そこで、国民年金基金の財政状態はどうなのかも調べてみました。
現存加入員数の推移
年度 | 年度末現存加入員数 (人) | 新規加入員数 (人) | 予定利率 |
平成3年度 | 436,484 | 459,361 | 5.50% |
平成4年度 | 526,630 | 114,301 | ↓ |
平成5年度 | 583,661 | 83,778 | |
平成6年度 | 674,023 | 113,845 | |
平成7年度 | 698,702 | 68,184 | 4.75% |
平成8年度 | 725,690 | 69,021 | ↓ |
平成9年度 | 718,109 | 49,321 | |
平成10年度 | 725,390 | 53,307 | |
平成11年度 | 768,519 | 85,055 | |
平成12年度 | 764,094 | 50,259 | 4.00% |
平成13年度 | 786,725 | 77,720 | ↓ |
平成14年度 | 771,662 | 40,437 | 3.00% |
平成15年度 | 789,178 | 72,062 | ↓ |
平成16年度 | 751,306 | 23,673 | 1.75% |
平成17年度 | 726,748 | 27,199 | ↓ |
平成18年度 | 692,713 | 27,290 | |
平成19年度 | 648,415 | 26,701 | |
平成20年度 | 614,784 | 29,317 | |
平成21年度 | 577,145 | 22,929 | |
平成22年度 | 547,872 | 26,311 | |
平成23年度 | 521,609 | 24,787 | |
平成24年度 | 493,487 | 20,493 | |
平成25年度 | 481,316 | 32,309 | |
平成26年度 | 453,684 | 20,911 | 1.50% |
平成27年度 | 427,026 | 21,407 | ↓ |
年齢階級別 現存加入員の割合(平成27年度末現在)
基金種類 | 20~29歳 | 30~39歳 | 40~49歳 | 50~59歳 | 60~64歳 | 平均年齢 |
地域型基金 | 2.0% | 13.4% | 38.4% | 44.7% | 1.4% | 47.8歳 |
職能型基金 | 1.0% | 11.7% | 33.3% | 51.9% | 2.0% | 49.2歳 |
全基金計 | 1.8% | 13.1% | 37.5% | 45.9% | 1.5% | 48.1歳 |
国民年金基金の財政状態は以下のとおりです。
ここでポイントになるのが、「責任準備金」です。
年金財政の推移
年度 | 純資産額(億円) | 責任準備金(億円) | 実質過不足(億円) | 予定利率 |
18年度 | 29,224 | 29,967 | △743 | 1.75% |
19年度 | 26,561 | 32,213 | △5,652 | ↓ |
20年度 | 21,591 | 35,021 | △13,430 | |
21年度 | 26,181 | 37,062 | △10,881 | |
22年度 | 25,985 | 38,974 | △12,990 | |
23年度 | 26,744 | 41,015 | △14,271 | |
24年度 | 31,424 | 42,910 | △11,487 | |
25年度 | 36,069 | 44,908 | △8,839 | |
26年度 | 41,364 | 46,544 | △5,180 | 1.50% |
27年度 | 38,982 | 47,984 | △9,002 | ↓ |
約束した予定利率で加入者に年金を支払う場合に、理論上必要とされる金額である「責任準備金」を計算すると、純資産額ではまかなえない、積立不足になっています。

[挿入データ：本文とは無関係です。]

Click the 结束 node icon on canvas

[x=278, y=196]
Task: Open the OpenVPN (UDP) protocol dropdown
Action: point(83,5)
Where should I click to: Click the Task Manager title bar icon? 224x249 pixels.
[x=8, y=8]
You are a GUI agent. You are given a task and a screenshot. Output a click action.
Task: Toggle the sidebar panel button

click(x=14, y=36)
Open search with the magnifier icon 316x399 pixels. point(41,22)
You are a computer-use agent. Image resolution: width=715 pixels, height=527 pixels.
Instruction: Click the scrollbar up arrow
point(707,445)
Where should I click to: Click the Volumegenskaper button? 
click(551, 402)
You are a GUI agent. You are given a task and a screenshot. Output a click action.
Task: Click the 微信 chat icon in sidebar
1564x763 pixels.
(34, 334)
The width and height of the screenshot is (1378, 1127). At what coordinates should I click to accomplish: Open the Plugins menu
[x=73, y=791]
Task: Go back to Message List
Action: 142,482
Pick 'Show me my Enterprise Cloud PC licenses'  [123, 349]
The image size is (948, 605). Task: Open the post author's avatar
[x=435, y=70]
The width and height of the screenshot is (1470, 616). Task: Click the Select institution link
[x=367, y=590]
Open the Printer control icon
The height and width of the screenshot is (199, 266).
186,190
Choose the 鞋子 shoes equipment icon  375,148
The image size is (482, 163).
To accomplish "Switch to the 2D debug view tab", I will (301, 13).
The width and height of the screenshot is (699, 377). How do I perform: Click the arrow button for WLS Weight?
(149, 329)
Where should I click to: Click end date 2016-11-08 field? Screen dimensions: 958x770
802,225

責任準備金とは、約束した予定利率で加入者に年金を支払う場合に予測して計算されるものです。
保険会社などでも採用されていますが、おおよそ下記のような概念です。
責任準備金=将来の保険金や給付金の支払(予想給付金)-将来の保険料の収入(予想掛け金)
つまり、純資産額よりも責任準備金が上回っていますので、年金の原資が不足していることになります。
しかし、責任準備金は理論上の金額なので、不足しているから破綻するというものでもないと思われます。
制度変更など、様々な施策が考えれるからです。
今後どうなっていくのか?
以下のようなケースが考えられます。
- 年金の給付額を減らす
年金の支給額を減らして対応(過去に約束した予定利率よりも減らして支給) - 確定拠出型に変更する
現在の確定給付型から、将来の受給額が運用成績に応じて変動する確定拠出型に変更する - 税金の投入
税金を投入して不足額を穴埋め - 賦課方式へ移行
加入者の保険料を年金給付に充てる - 解散
解散は実質上破綻ということになりますが、国民年金法で
「政府は、国民年金基金又は国民年金基金連合会が解散したときは、その解散した日において当該基金等が年金の支給に関する義務を負っている者に係る責任準備金に相当する額を当該基金等から徴収する。」
となっていますから、責任準備金の範囲で積み立てた掛け金は保全されるのではないでしょうか。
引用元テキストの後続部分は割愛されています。